Listed entries start

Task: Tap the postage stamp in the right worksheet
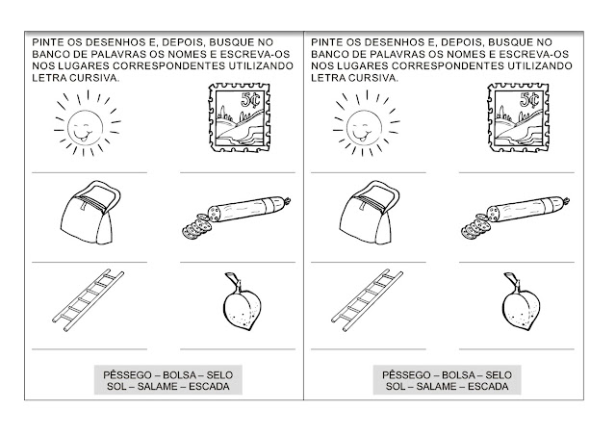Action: click(x=518, y=117)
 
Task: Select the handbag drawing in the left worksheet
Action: click(x=90, y=213)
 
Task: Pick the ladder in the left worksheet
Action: click(x=89, y=300)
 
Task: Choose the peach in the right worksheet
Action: click(x=522, y=302)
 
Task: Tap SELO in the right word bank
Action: click(x=499, y=375)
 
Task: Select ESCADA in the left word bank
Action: click(x=209, y=387)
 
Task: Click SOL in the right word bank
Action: click(x=396, y=387)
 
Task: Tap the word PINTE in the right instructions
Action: click(x=324, y=42)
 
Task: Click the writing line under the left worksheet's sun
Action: click(x=90, y=172)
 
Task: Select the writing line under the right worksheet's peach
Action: click(x=517, y=348)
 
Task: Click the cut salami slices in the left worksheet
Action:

Listed entries end

*What needs to be done*:
Switch every "word bank" in these lines to "word list" and write the lines out again with nothing else changed. Leave the pictures out.

*Worked solution*:
Task: Tap the postage stamp in the right worksheet
Action: click(x=518, y=117)
 
Task: Select the handbag drawing in the left worksheet
Action: click(x=90, y=213)
 
Task: Pick the ladder in the left worksheet
Action: click(x=89, y=300)
 
Task: Choose the peach in the right worksheet
Action: click(x=522, y=302)
 
Task: Tap SELO in the right word list
Action: click(x=499, y=375)
 
Task: Select ESCADA in the left word list
Action: click(x=209, y=387)
 
Task: Click SOL in the right word list
Action: click(x=396, y=387)
 
Task: Tap the word PINTE in the right instructions
Action: click(x=324, y=42)
 
Task: Click the writing line under the left worksheet's sun
Action: click(x=90, y=172)
 
Task: Select the writing line under the right worksheet's peach
Action: click(x=517, y=348)
 
Task: Click the cut salami slices in the left worksheet
Action:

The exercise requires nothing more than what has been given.